Hi,
On 10/3/23 2:06, Joel Roth via Dng wrote:
> Thanks for that awesome work, aitor. I'm glad to hear that vdev will
> be available to devuan and other OSs.
>
> I'm cautiously optimistic that once it's easier to install,
> we'll see more distributions and users opting for this
> simpler, more focused and portable alterative to udev.
>
> with cheers and appreciation,
I've upgraded the versions of vdev and libudev-compat after the the eventfs integration.
Most changes have been done in the files listed below:
1) Modified files in libudev-compat:
- src/libudev/libudev-fs.c
- src/libudev/libudev-monitor.c
2) Modified files in vdev:
- vdevd/helpers/LINUX/event-put.c
- vdevd/helpers/LINUX/event-push.sh
- vdevd/helpers/LINUX/udev-compat.sh
- vdevd/helpers/LINUX/dev-setup.sh
The event queue directory is mounted in the last script (dev-setup.sh) by the following way:
if [ "$(stat -f -c '%T' $VDEV_MOUNTPOINT/metadata/udev/events/serial)" != "fuseblk" ]; then
/bin/eventfs -o nonempty -c /etc/eventfs/eventfs.conf "$VDEV_MOUNTPOINT/metadata/udev/events/serial"
fi
If you want to give it a try, you can download the new live images of gnuinos chimaera and build the
example "test-libudevfs" at the end of the article:
https://www.gnuinos.org/libudev-compat/
I have split "/dev/metadata/udev/events" in two subfolders "global" and "serial". The first one is the
global queue, and the second one is the per-process specific directory containing the underlying folders.
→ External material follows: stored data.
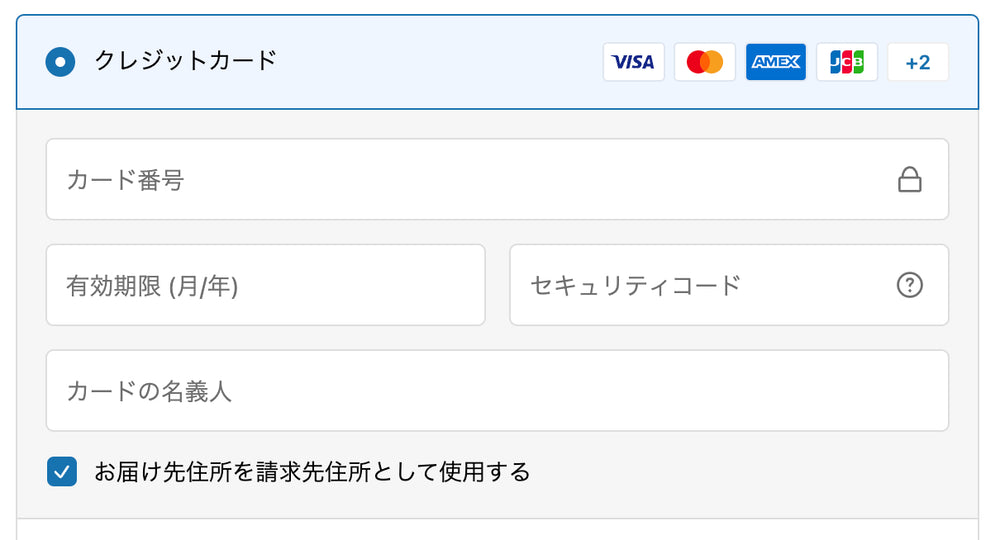Screen dimensions: 1000x540
Task: Click the Mastercard logo icon
Action: click(x=705, y=62)
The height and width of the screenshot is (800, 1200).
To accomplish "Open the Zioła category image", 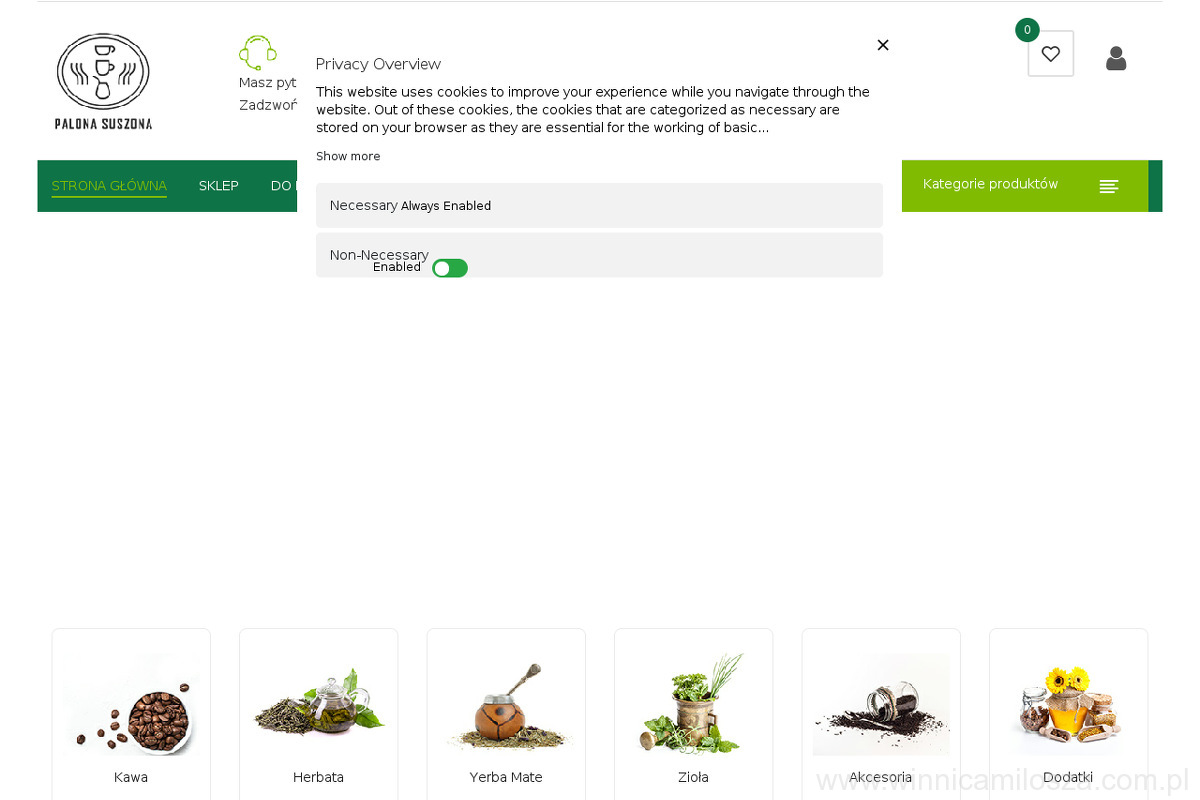I will (693, 705).
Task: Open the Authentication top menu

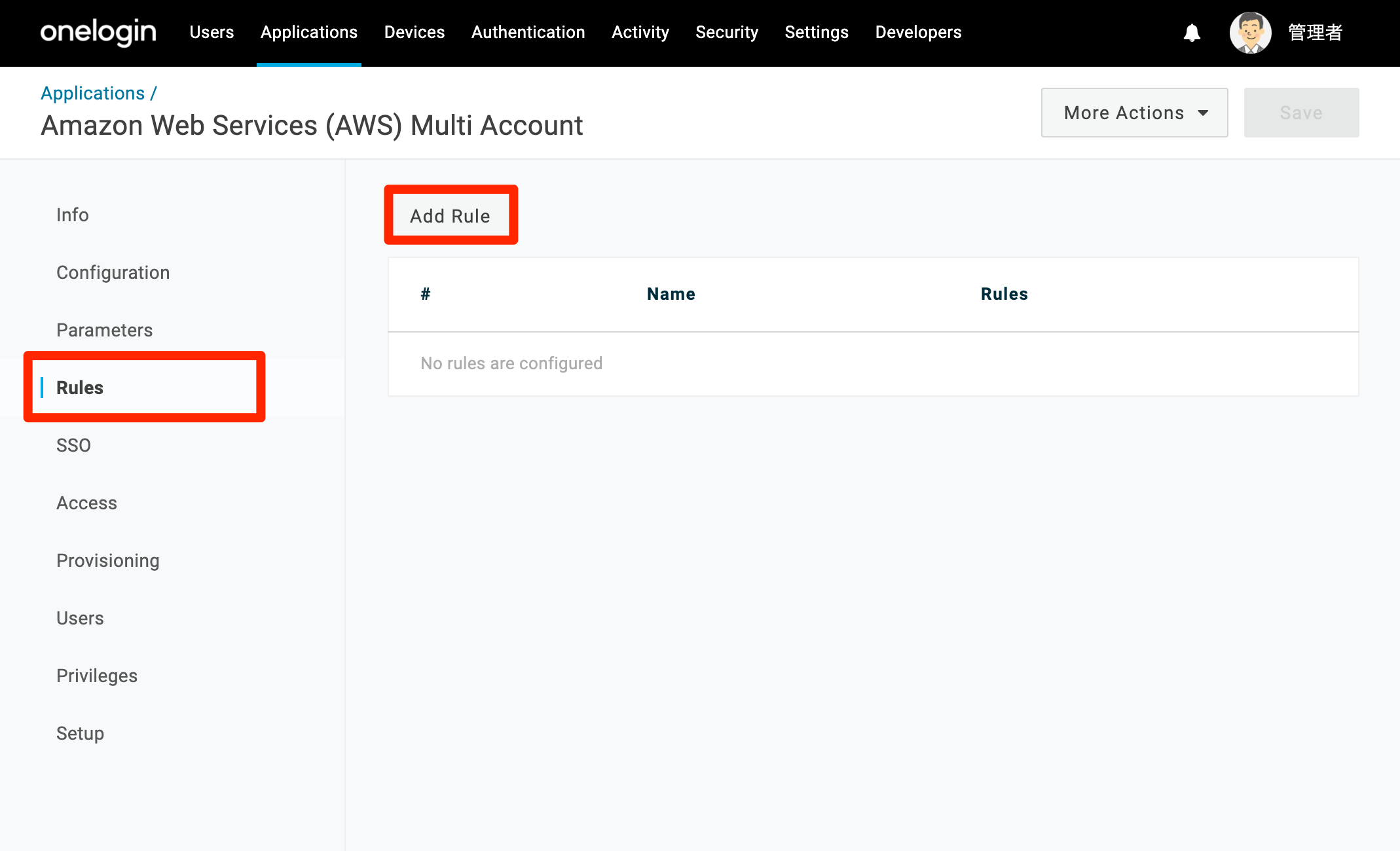Action: [x=528, y=32]
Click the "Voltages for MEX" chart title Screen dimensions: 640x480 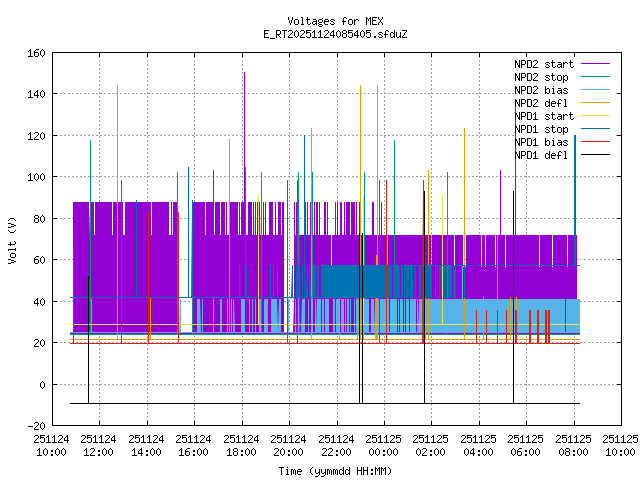[x=335, y=21]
When you run the program, a new directory (named libudev-$CLIENT_PID-0) is created in "serial", which is
visible only for root. Once the program terminates, the directory vanishes as explained in the README.md
file of eventfs, written by Jude Nelson:
https://github.com/jcnelson/eventfs
However, my approach as it stands is far from perfect and suggestions are very welcome :)
Cheers,
Aitor.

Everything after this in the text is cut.